Paper: arxiv.org/abs/2502.08938
Play against RL: Online demo
@article{rudolph2025reevaluating,
title={Reevaluating Policy Gradient Methods for Imperfect-Information Games},
author={Rudolph, Max and Lichtlé, Nathan and Mohammadpour, Sobhan and Bayen, Alexandre and Kolter, J. Zico and Zhang, Amy and Farina, Gabriele and Vinitsky, Eugene and Sokota, Samuel},
journal={arXiv preprint arXiv:2502.08938},
year={2025}
}
Ensure that your conda is not activated to prevent spawning dual virtual environments.
# Download this repository (IIG-RL-Benchmark) and install dependencies
git clone https://github.com/nathanlct/IIG-RL-Benchmark.git
cd IIG-RL-Benchmark
# Update the exp-a-spiel (eas) dependency
git submodule init
git submodule update
# This will install eas and its dependencies. Make sure to do this from the top level repo.
pixi install
pixi shell
# Install our custom OpenSpiel (with fixes fixes for PTTT and DH3 and the addition of abrupt PTTT) (our default is python = 3.11)
# If your system isn't linux or you're not on python 3.11, choose the variant for your system (https://github.com/nathanlct/open_spiel/releases)

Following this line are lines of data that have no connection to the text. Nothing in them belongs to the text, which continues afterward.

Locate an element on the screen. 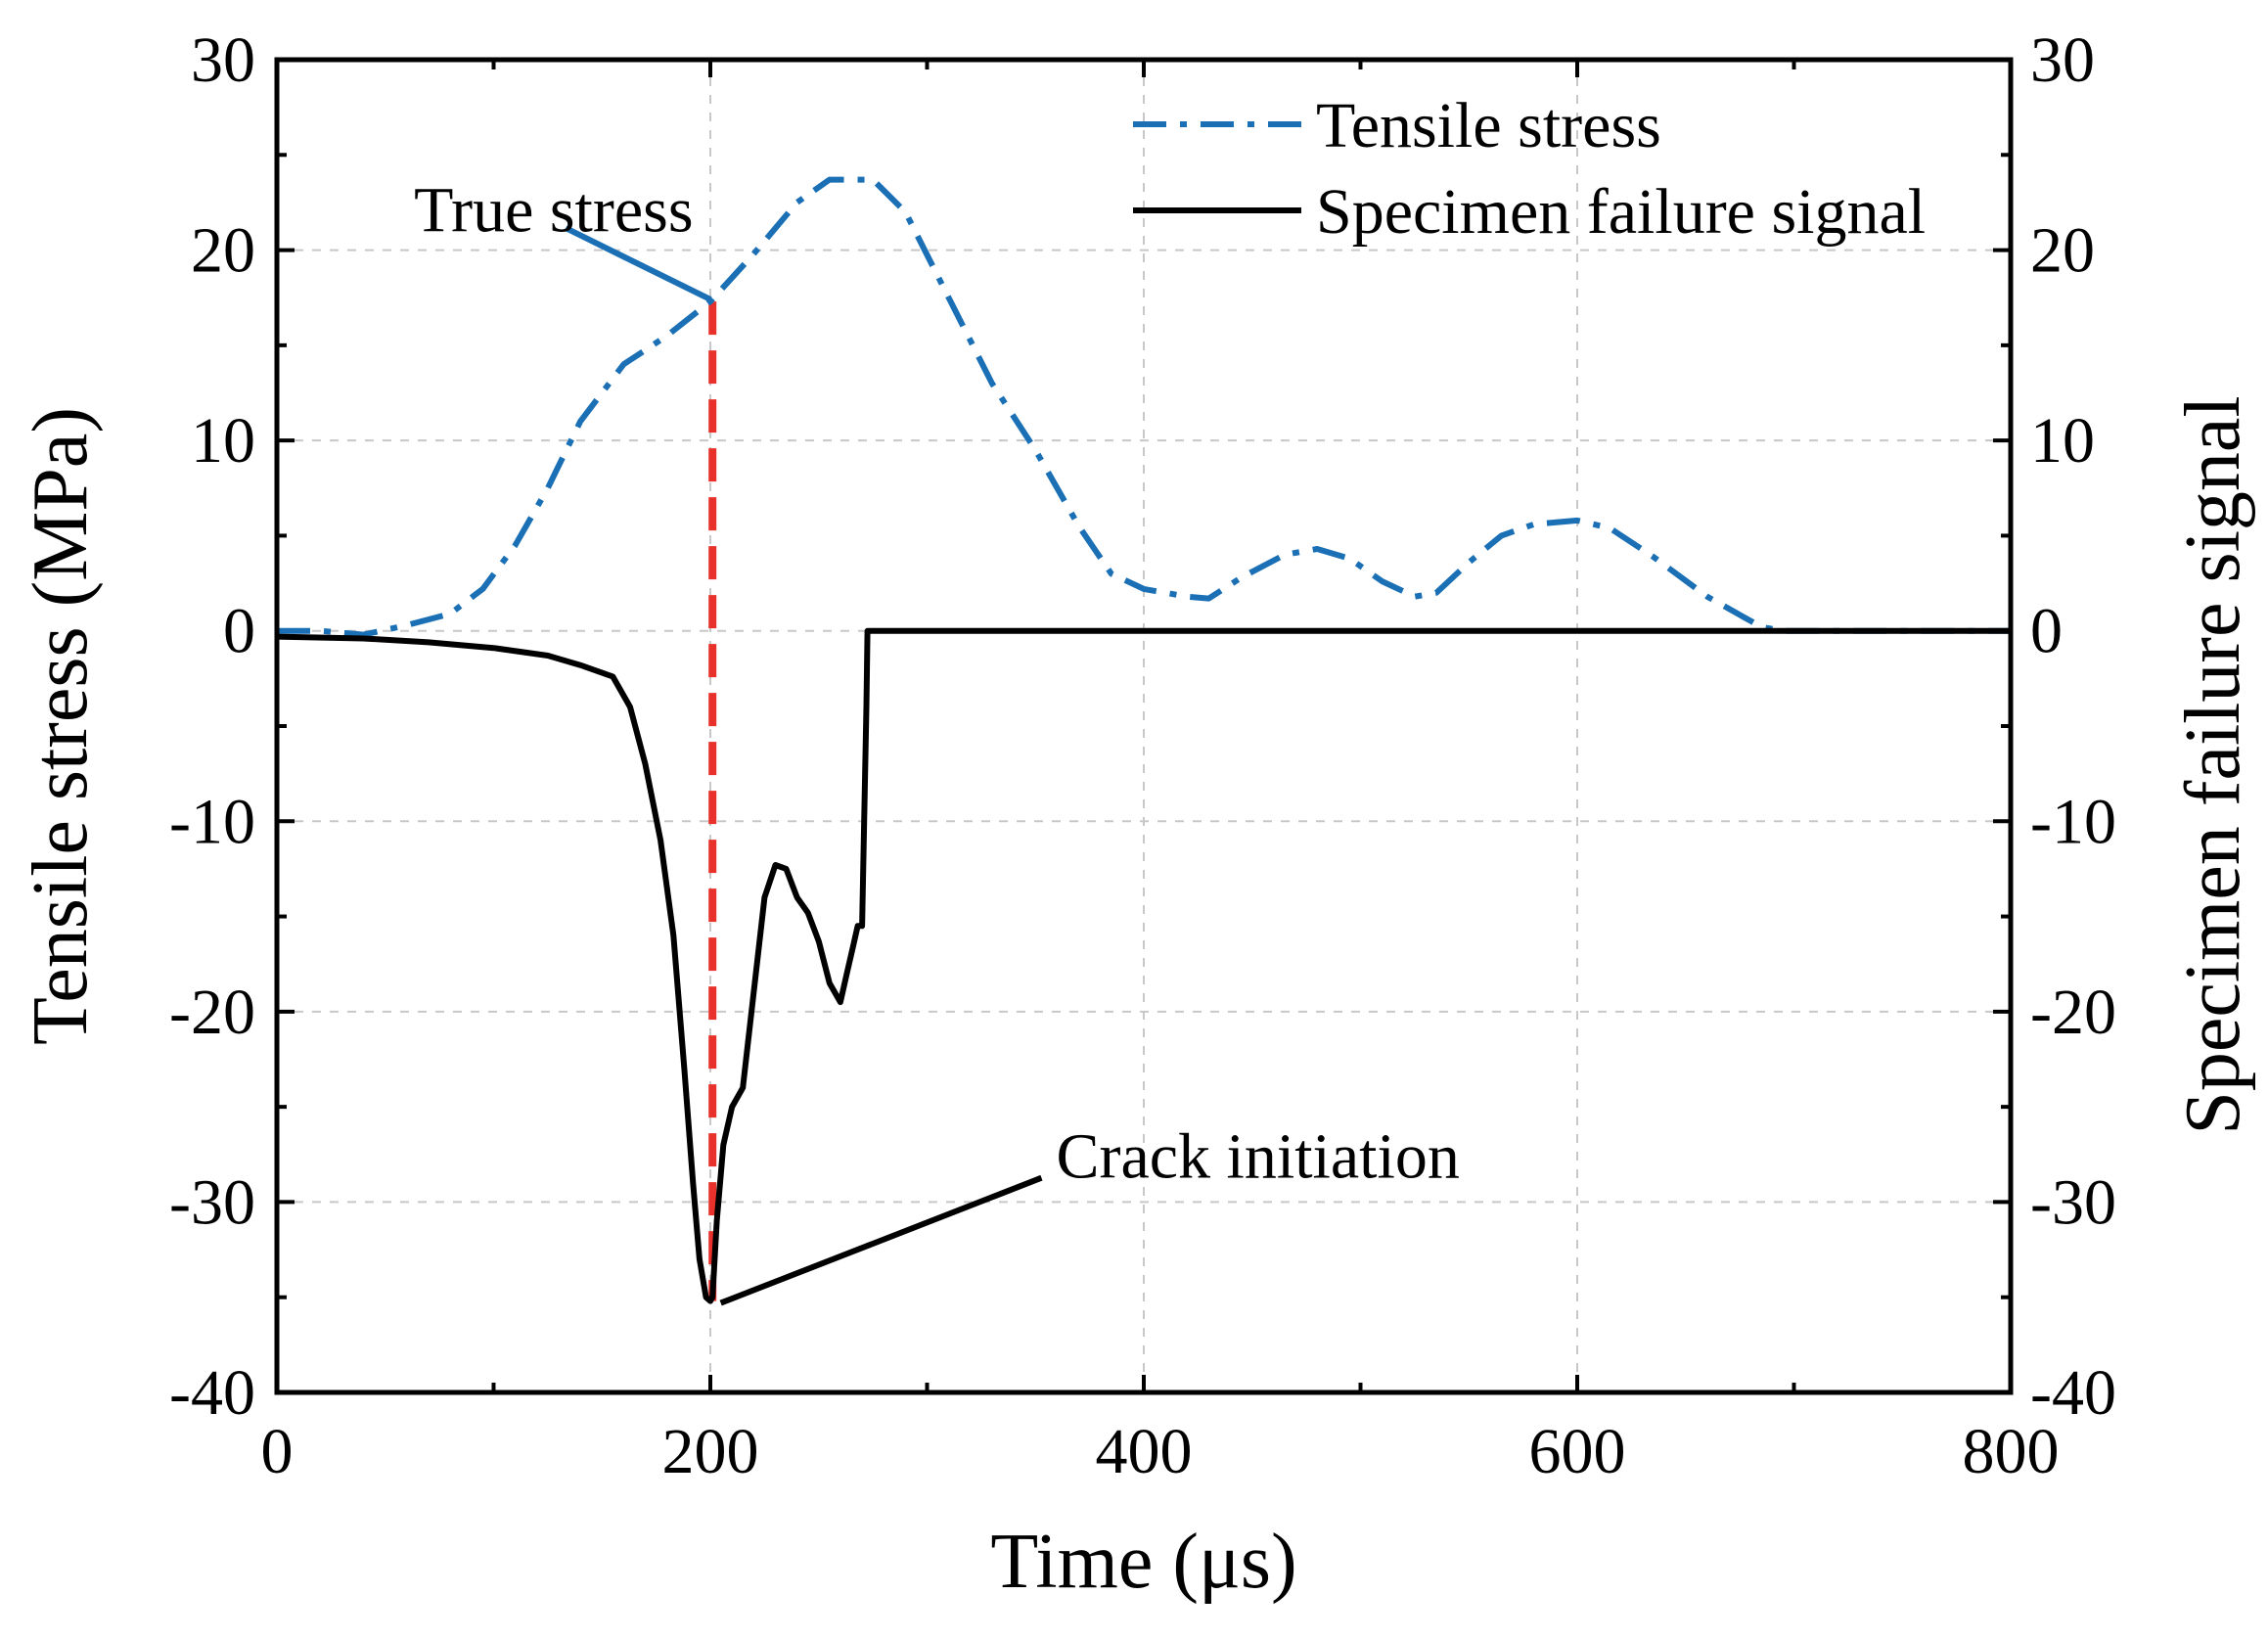 The height and width of the screenshot is (1640, 2268). legend-label-tensile-stress: Tensile stress is located at coordinates (1488, 126).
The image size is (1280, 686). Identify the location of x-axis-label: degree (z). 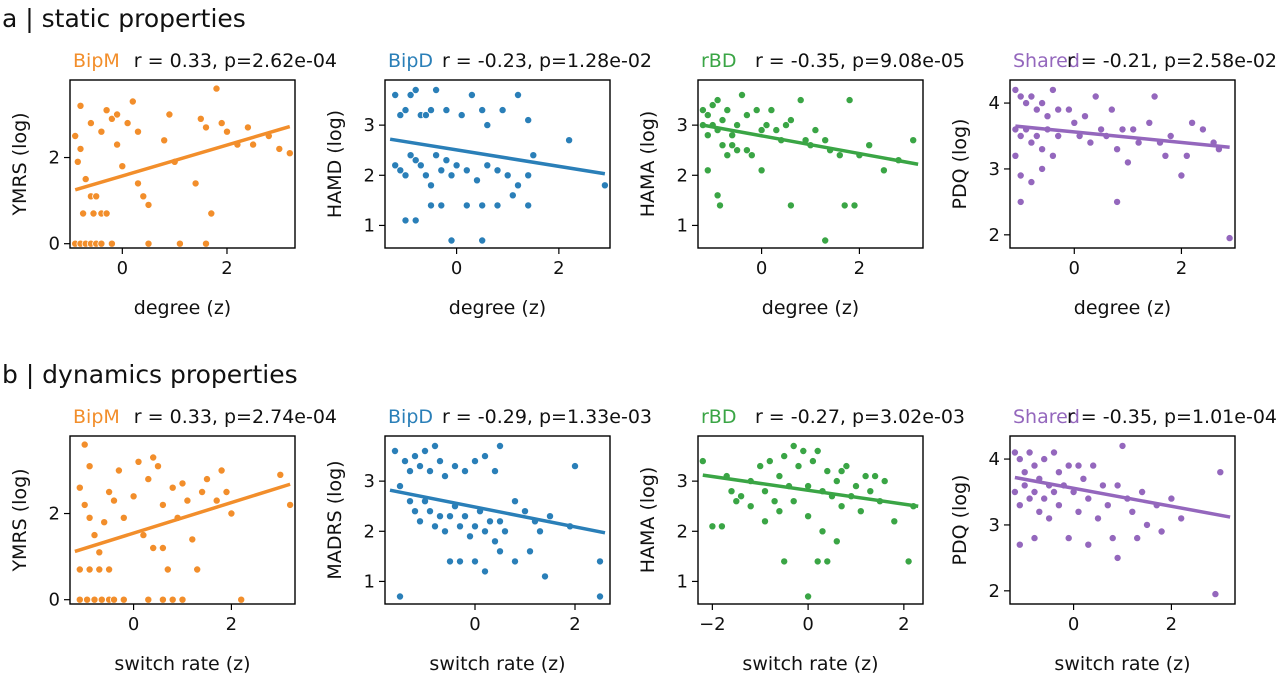
(1122, 308).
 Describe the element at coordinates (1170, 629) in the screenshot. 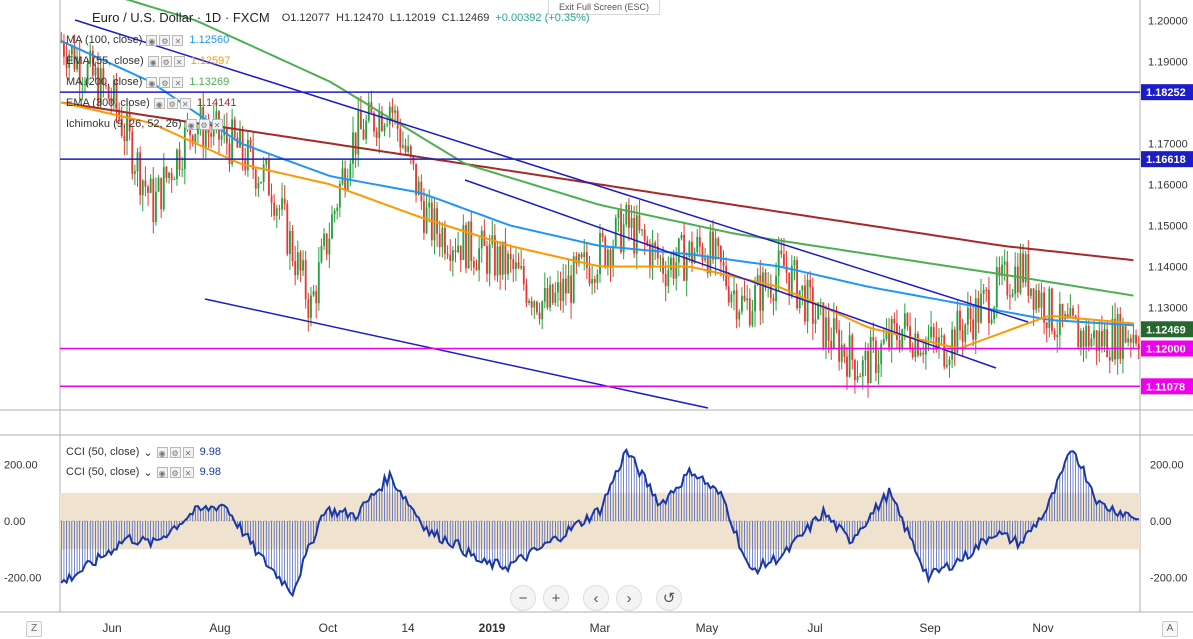

I see `auto-scale-button: A` at that location.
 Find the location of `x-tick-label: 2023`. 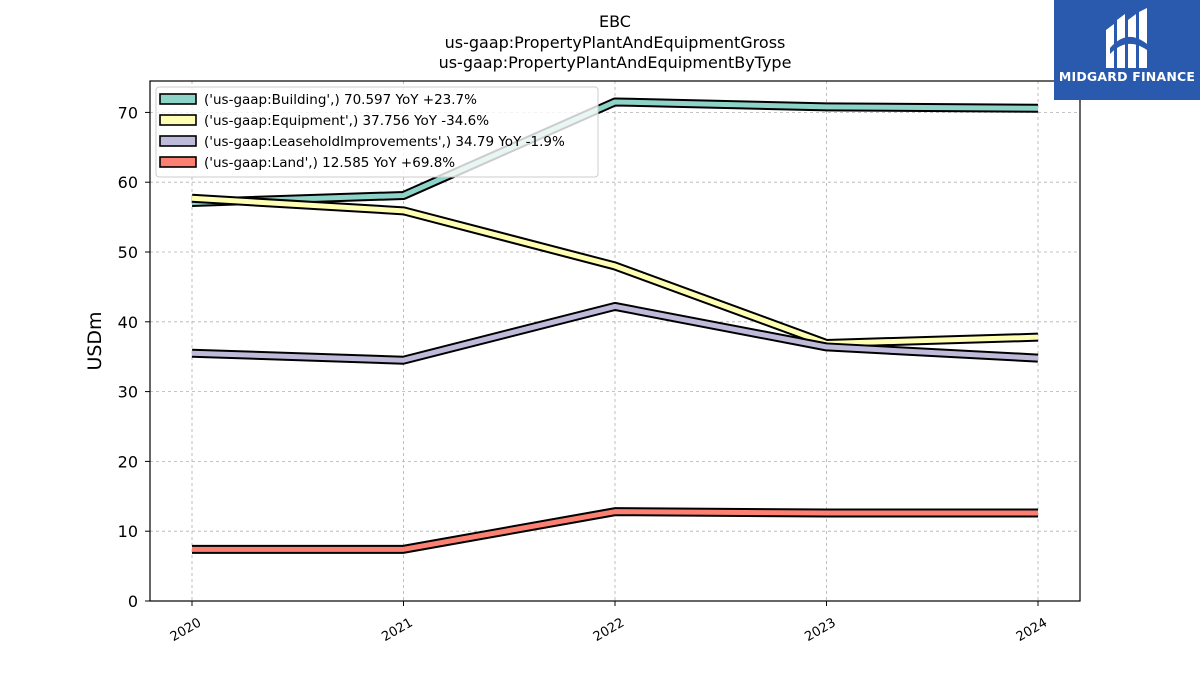

x-tick-label: 2023 is located at coordinates (820, 630).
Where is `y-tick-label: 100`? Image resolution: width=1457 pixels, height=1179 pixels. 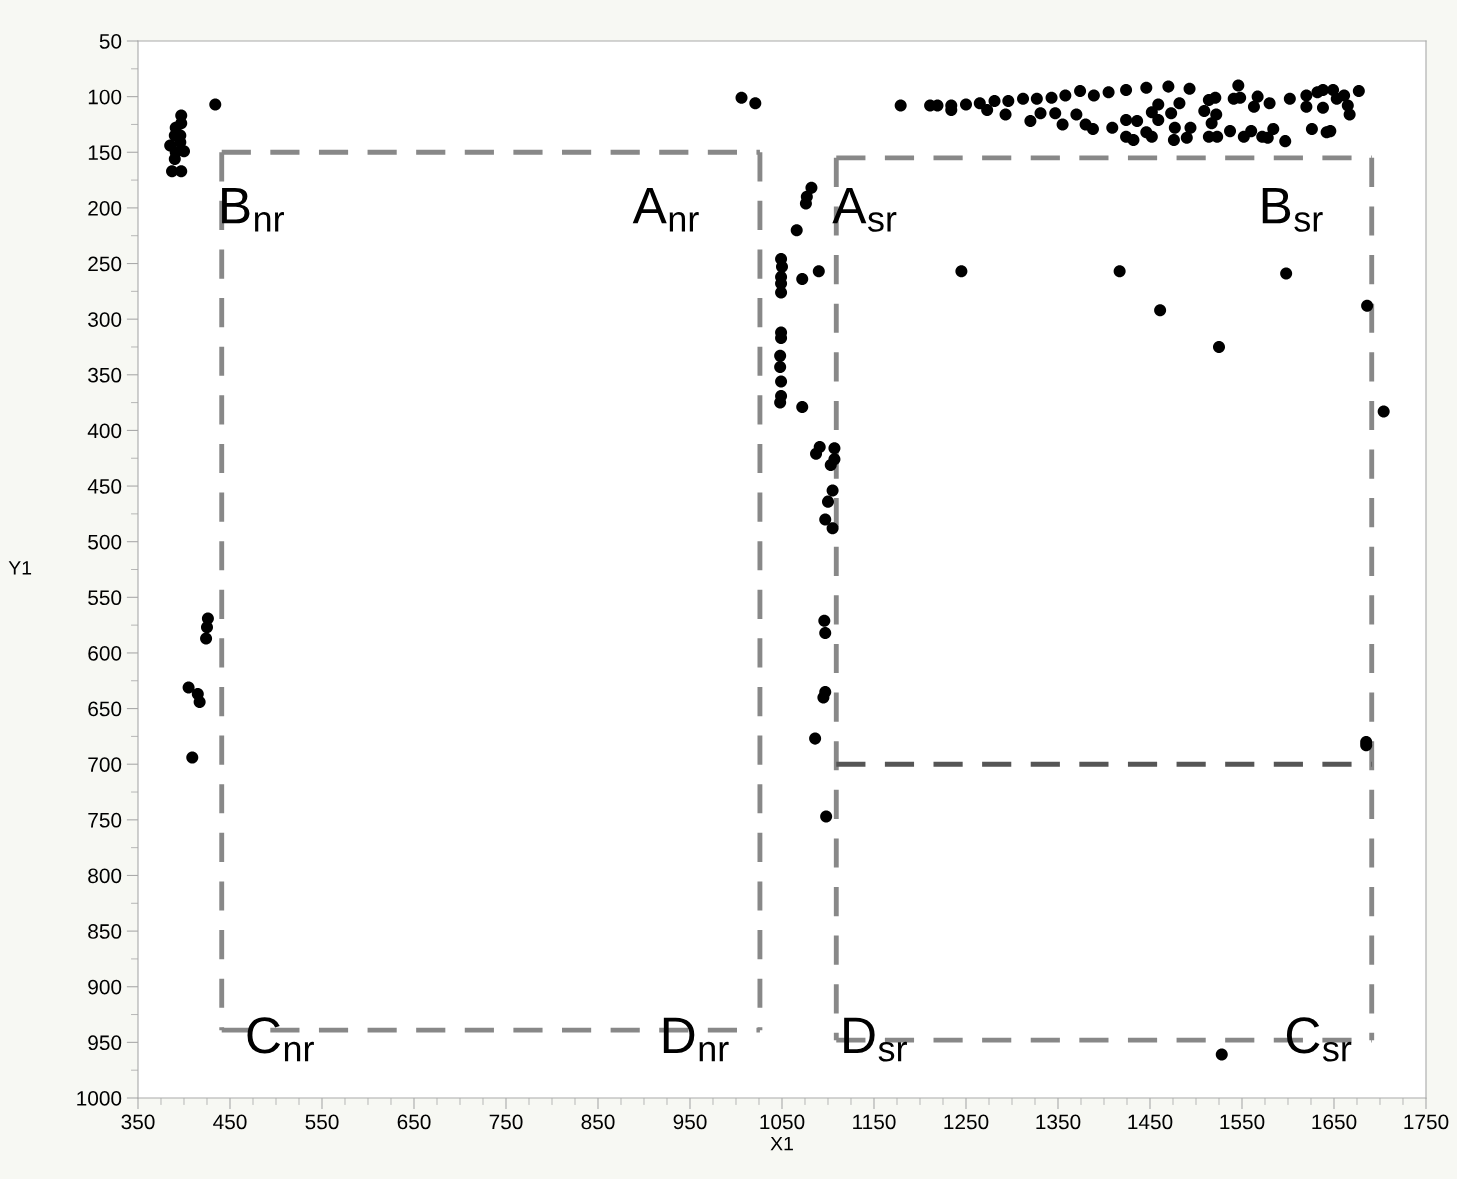 y-tick-label: 100 is located at coordinates (105, 97).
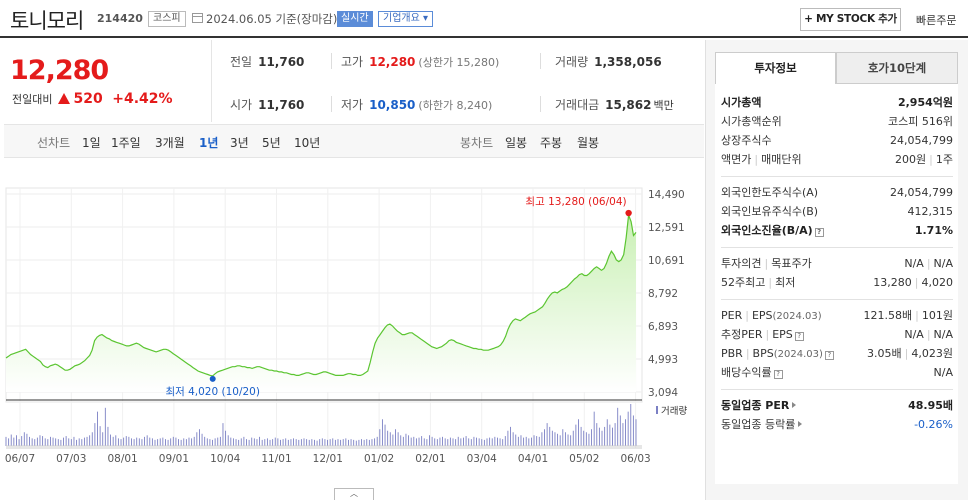 This screenshot has height=500, width=968. I want to click on volume-legend-swatch, so click(657, 410).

pip uninstall open_spiel -y
pip install https://github.com/nathanlct/open_spiel/releases/download/v1.pttt/open_spiel-1.5-cp311-cp311-manylinux_2_17_x86_64.manylinux2014_x86_64.whl
# Lastly, install the other requirements
pip install -r requirements.txt
The exp-a-spiel dependency (which is only required to compute exact exploitability of policies) supports installation on Linux. To install on OSX, use the following branch in exp-a-spiel (which has not been extensively tested): osx_install
(link).
cd IIG-RL-Benchmark
pip install ./eas
Train a PPO agent on Phantom Tic-Tac-Toe for 10M steps with an entropy coefficient of 0.05 and no exploitability computation.
python main.py algorithm=ppo game=classical_phantom_ttt max_steps=10000000 algorithm.ent_coef=0.05 compute_exploitability=False
Train an NFSP agent on Abrupt Dark Hex 3 for 10M steps and compute exact exploitability every 1M steps.
python main.py algorithm=nfsp game=abrupt_dark_hex max_steps=10000000 compute_exploitability=True compute_exploitability_every=1000000
The following algorithms are implemented: ppo
, nfsp
, ppg
, mmd
, rnad
, escher
, psro
.
Exact exploitability is supported for the following games: classical_phantom_ttt
, abrupt_phantom_ttt
, classical_dark_hex
, abrupt_dark_hex
.
See the configs
folder for all available command-line arguments.
- Input the paths and algorithm names into a
yaml
file like the example inhead2head/example.yaml
python head2head/head2head_eval.py --agents-yaml path/to/example.yaml --save-dir <save-dir>
This command will kick off head2head evaluation for the agents listed in the eval yaml
using the eas
library.
The following games are also available to play against our RL agents in this online demo.
Tic-Tac-Toe: Players take turn placing their symbol (X or O) on a 3x3 grid. The goal is to form a horizontal, vertical, or diagonal line of your symbol. X plays first.
Phantom: The opponent's moves are hidden. Selecting an occupied cell reveals it, and the player's turn continues.
Abrupt PTTT: In the abrupt variant, if a player's move reveals an opponent's symbol, their turn ends.
Hex: Players take turns placing their stones (red or blue) on a 3x3 hexagonal board. The goal is to form a chain of adjacent stones connecting both sides of your color. Red plays first.
Dark: The opponent's moves are hidden. Selecting an occupied cell reveals it, and the player's turn continues.
Abrupt DH3: In the abrupt variant, if a player's move reveals an opponent's symbol, their turn ends.